Eu me sentia seguro com ele. Eu apenas não conseguia dizer. Eu não conseguia demonstrar e ao mesmo tempo em que eu me sentia assim, eu o queria longe de mim. Eu queria que as pessoas não me vissem. Queria ser invisível. Me trancar em um quarto e esperar a morte chegar, mas, Calvin não deixava isso acontecer. Eu só queria que ele desistisse de mim e deixasse que eu morresse aos poucos, afogado na minha tristeza.
Eu tinha doze anos e parecia que eu tinha vivido muito mais. Se a vida era aquilo que eu vivi até ali, eu não a queria.
Calvin voltou seu rosto em minha direção, observou minha camiseta suja com o sangue que tirei de Charlie e colocou a mão no meu ombro.
- Eu sinto muito que ele tenha dito isso e sinto pelo que você passa. Eu queria poder tirá-lo da escola e lhe pagar aulas particulares, mas, eu não tenho condições...
- Não quero que gaste dinheiro comigo. Eu não quero nada de ninguém. A única coisa que quero é poder encontrá-lo um dia e matá-lo.
- Não diga isso, Davies...
- Não me chame assim! -- eu gritei, tirando sua mão do meu ombro.
- Tudo bem, William. Mas, matá-lo, não vai trazê-la de volta.

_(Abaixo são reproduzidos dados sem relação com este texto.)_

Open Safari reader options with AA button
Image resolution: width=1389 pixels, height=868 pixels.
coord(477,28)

- Se nada pode fazê-la voltar, então não faz diferença o que faço ou deixo de fazer. No final das contas, ela não volta.
- Santo Deus... Por que você não pode agir como uma criança? Por que você não chora, William? Desde aquele dia, você nunca chorou. Já tentou gritar e colocar para fora tudo o que você tem aí dentro? Pelo amor de Deus, chora e desabafa comigo. Me fala sobre a sua dor, mas, não faça isso que você está fazendo agora. Não desconta essa merda toda no seu futuro. Por que você é assim, filho?

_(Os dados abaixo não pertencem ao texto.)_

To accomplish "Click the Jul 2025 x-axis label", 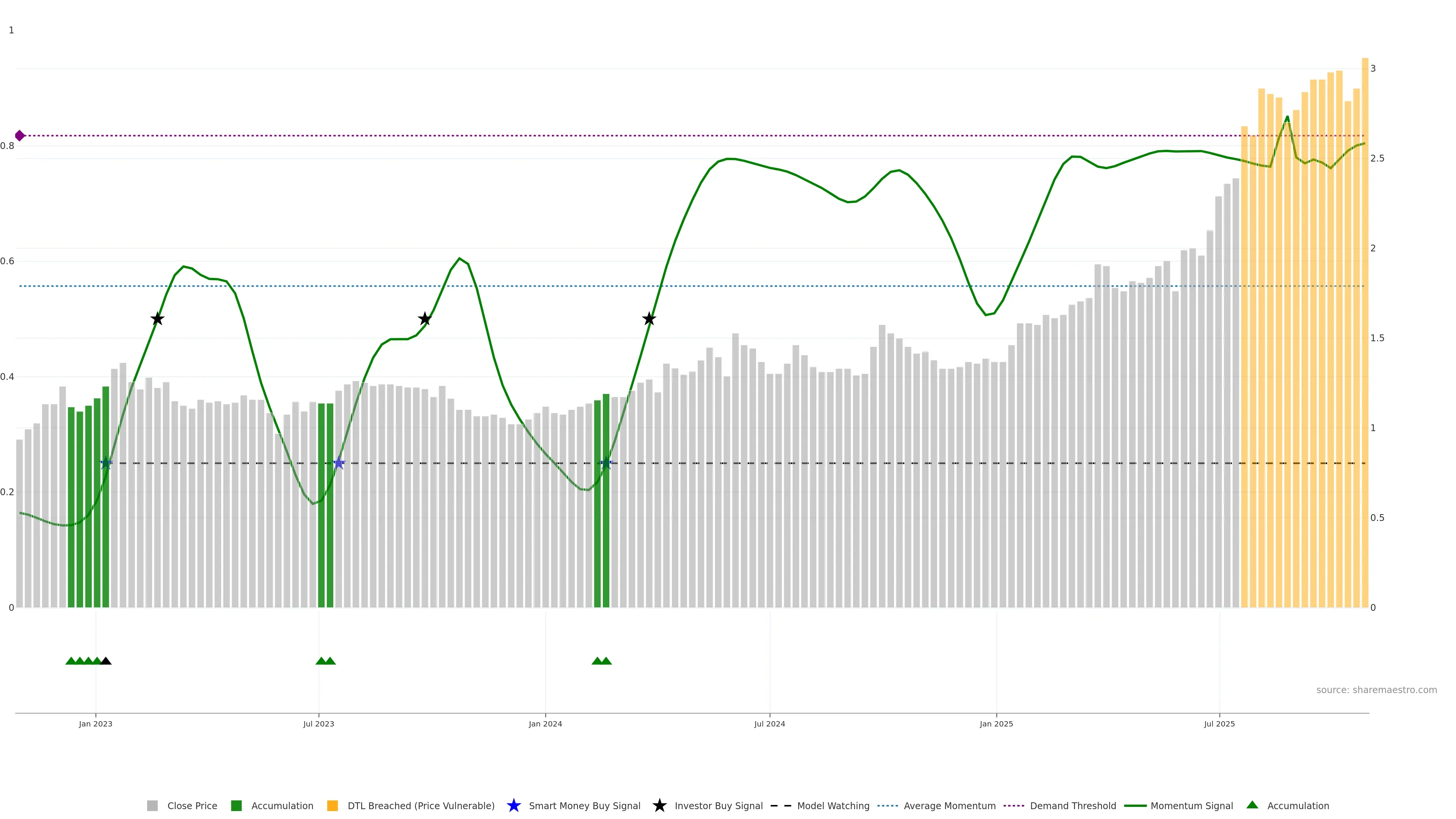I will [1219, 724].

Eu tentei responder suas perguntas. Tentei! Mas, a única coisa que consegui dizer naquele momento foi "eu não tenho a merda de um pai". Eu disse a última palavra, com nojo.
Me levantei e fui para casa.
Naquele dia eu não voltei a falar com ele e nem com a Eva. Não desci para jantar e não dormi. Naquele dia eu me perguntei por que eu não chorava, mas, a única resposta que minha mente deu foi, "porque você não tem mais um coração".
Então me cobri e esperei o dia clarear.